Records for the task.
◆ ◆ ◆ ◆ ◆
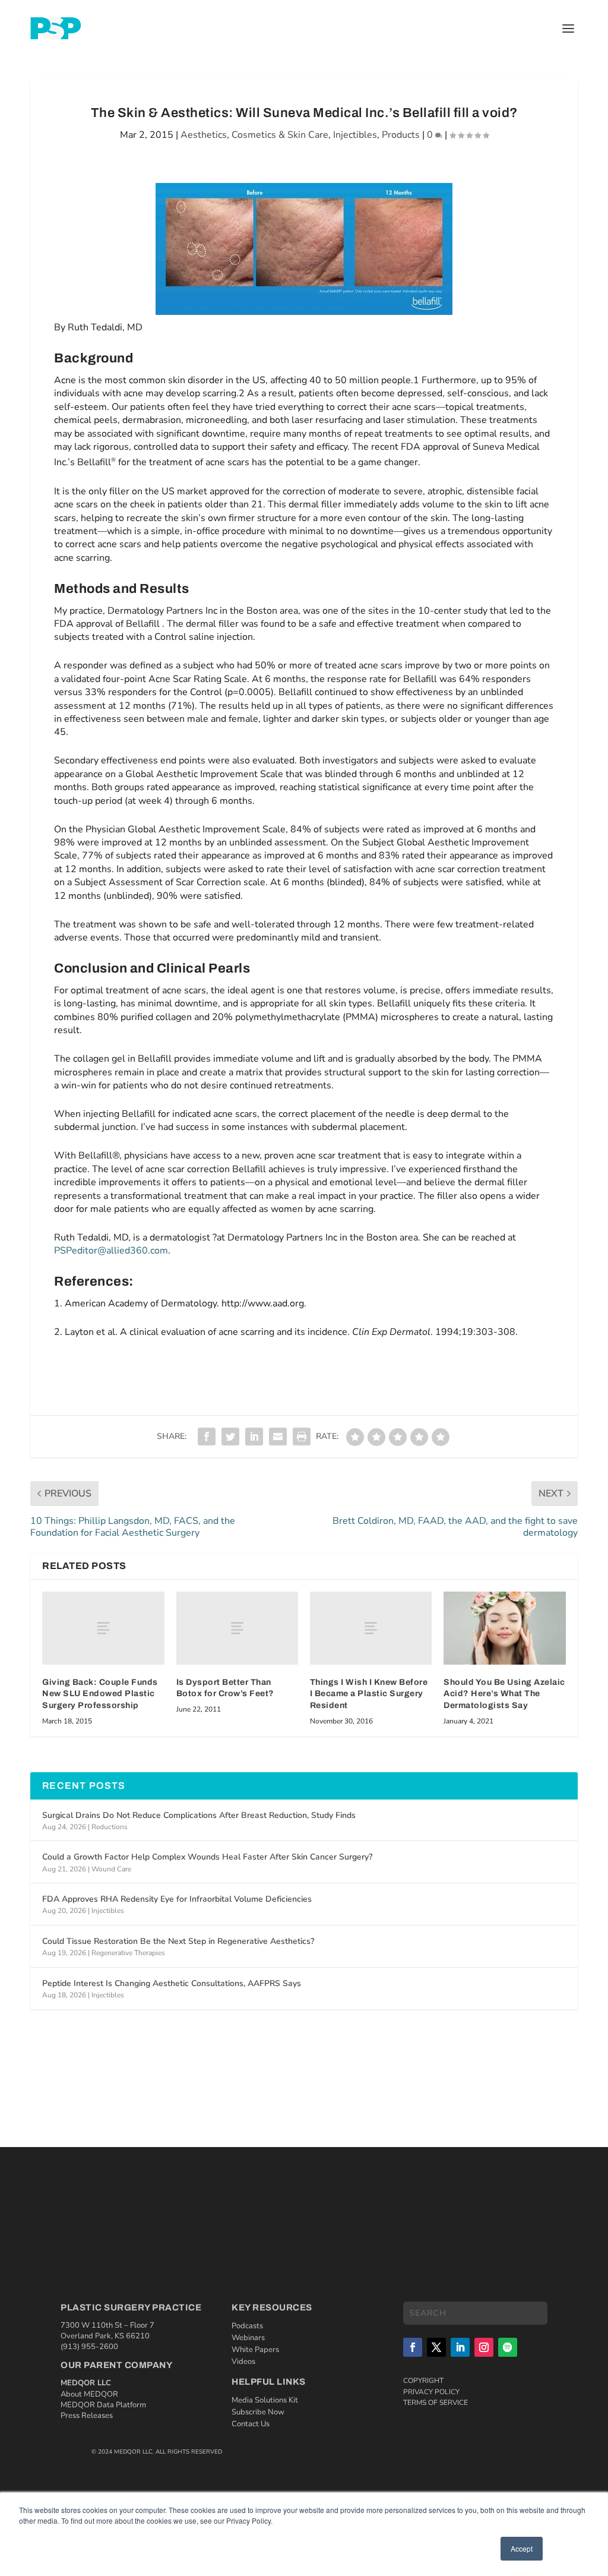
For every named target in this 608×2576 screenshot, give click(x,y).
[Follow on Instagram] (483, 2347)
◆ ◆ ◆ ◆ ◆
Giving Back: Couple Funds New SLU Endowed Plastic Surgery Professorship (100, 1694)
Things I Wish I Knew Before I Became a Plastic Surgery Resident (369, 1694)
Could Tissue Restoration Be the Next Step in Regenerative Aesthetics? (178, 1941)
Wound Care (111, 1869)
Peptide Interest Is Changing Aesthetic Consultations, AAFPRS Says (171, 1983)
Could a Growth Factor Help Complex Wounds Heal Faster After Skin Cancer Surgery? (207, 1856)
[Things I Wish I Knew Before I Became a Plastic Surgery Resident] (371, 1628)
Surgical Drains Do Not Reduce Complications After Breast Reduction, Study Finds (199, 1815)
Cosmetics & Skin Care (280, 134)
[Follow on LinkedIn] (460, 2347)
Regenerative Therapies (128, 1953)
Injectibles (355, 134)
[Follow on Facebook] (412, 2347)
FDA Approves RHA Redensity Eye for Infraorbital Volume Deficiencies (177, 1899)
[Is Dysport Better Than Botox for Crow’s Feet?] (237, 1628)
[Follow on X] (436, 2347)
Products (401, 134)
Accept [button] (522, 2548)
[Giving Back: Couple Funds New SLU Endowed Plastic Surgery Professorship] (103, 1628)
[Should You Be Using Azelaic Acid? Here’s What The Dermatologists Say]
◆ ◆ ◆ ◆ ◆
Reproduce word for word the material above, beginning with the line that contains "Injectibles (355, 134)" and ending with the line that contains "[Should You Be".

Expected answer.
Injectibles (355, 134)
[Follow on Facebook] (412, 2347)
FDA Approves RHA Redensity Eye for Infraorbital Volume Deficiencies (177, 1899)
[Is Dysport Better Than Botox for Crow’s Feet?] (237, 1628)
[Follow on X] (436, 2347)
Products (401, 134)
Accept [button] (522, 2548)
[Giving Back: Couple Funds New SLU Endowed Plastic Surgery Professorship] (103, 1628)
[Should You Be Using Azelaic Acid? Here’s What The Dermatologists Say]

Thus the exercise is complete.